O Panamá, que se tornou um Estado associado do Mercosul em 2024, desempenha um papel estratégico nesse cenário. Desde sua adesão, o comércio entre Brasil e Panamá aumentou em impressionantes 78% no último ano, atingindo US$ 1,6 bilhão. Essa expansão não apenas representa um avanço econômico, mas também é vista como um passo importante para a transição do Mercosul, tradicionalmente voltado ao Cone Sul, rumo à América Central.

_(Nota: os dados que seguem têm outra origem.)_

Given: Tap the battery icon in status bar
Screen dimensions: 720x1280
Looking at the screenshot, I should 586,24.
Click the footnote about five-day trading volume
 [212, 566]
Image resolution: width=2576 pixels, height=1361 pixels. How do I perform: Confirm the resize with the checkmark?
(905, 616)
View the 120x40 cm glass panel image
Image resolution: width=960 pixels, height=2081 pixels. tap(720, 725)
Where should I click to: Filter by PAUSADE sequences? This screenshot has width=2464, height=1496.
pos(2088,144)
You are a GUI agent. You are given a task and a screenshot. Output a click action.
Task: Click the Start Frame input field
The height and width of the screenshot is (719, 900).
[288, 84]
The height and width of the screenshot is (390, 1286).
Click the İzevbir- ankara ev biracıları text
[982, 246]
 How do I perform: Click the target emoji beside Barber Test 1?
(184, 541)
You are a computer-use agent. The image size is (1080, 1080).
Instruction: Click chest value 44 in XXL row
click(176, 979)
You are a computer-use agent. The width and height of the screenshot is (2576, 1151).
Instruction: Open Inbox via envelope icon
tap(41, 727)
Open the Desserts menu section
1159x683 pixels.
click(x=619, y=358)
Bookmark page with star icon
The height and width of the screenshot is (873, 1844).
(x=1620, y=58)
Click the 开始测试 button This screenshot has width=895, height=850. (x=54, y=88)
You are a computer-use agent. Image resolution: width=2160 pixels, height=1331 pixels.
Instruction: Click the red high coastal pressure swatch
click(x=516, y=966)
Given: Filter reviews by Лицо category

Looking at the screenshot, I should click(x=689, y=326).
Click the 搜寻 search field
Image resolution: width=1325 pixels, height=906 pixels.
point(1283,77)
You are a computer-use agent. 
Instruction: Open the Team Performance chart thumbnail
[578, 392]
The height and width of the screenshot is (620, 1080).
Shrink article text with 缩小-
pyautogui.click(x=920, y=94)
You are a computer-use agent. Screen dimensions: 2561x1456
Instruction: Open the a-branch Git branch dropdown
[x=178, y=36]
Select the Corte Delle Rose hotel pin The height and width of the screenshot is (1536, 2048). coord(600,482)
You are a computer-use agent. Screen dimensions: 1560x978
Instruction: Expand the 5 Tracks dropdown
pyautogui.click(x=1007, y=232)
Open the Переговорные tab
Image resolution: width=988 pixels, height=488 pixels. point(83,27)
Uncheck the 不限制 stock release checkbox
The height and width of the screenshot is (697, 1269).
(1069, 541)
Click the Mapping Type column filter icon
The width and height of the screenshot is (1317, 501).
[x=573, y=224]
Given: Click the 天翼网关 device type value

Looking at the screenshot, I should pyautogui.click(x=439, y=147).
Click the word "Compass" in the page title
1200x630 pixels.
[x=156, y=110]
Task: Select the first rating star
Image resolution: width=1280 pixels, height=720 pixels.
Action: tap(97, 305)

Entretanto, a integração latino-americana enfrenta desafios significativos. Rodrigo Lyra, professor de relações internacionais na Universidade Federal de Pernambuco, observa que as Américas do Sul e Central operam em contextos políticos e econômicos bastante distintos. A América Central, por exemplo, está sujeita à influência direta dos EUA, o que limita a autonomia dos países da região em projetos que busquem uma maior independência estratégica. Essa dinâmica se reflete nas dificuldades enfrentadas por organizações como a CELAC, que frequentemente não consegue avançar além de discursos genéricos.
Félix Pablo Friggeri, da Universidade Federal da Integração Latino-Americana, aponta três obstáculos principais para a integração regional: a falta de infraestrutura adequada, a falta de interesse político e a carência de uma estrutura institucional forte que sustente a colaboração econômica. Os mecanismos de integração existentes, como o Mercosul, a Alba e a CELAC, têm enfrentado desafios, mas ainda permanecem como símbolos de resistência.
As recentes ações dos EUA na região, incluindo intervenções em países como a Venezuela, têm potencial para estimular um pensamento mais pragmático em relação ao comércio e à cooperação entre os países latino-americanos. Embora as ideologias possam criar divisões, a necessidade de um alinhamento econômico pode impulsionar uma nova era de intercâmbio regional. O acordo entre o Mercosul e a União Europeia é um exemplo de como governos de diferentes espectros políticos conseguiram unir forças em torno de objetivos comuns, ampliando mercados e buscando modernização produtiva.
Com a crescente complexidade do cenário internacional e a necessidade de um posicionamento mais autônomo frente a potências como os Estados Unidos, a discussão sobre a integração econômica na América Latina torna-se mais pertinente do que nunca. A realização do Fórum em Panamá não apenas simboliza um esforço em direção a essa integração, mas também representa uma oportunidade para reafirmar a importância da colaboração regional em tempos de crescente disputas geopolíticas.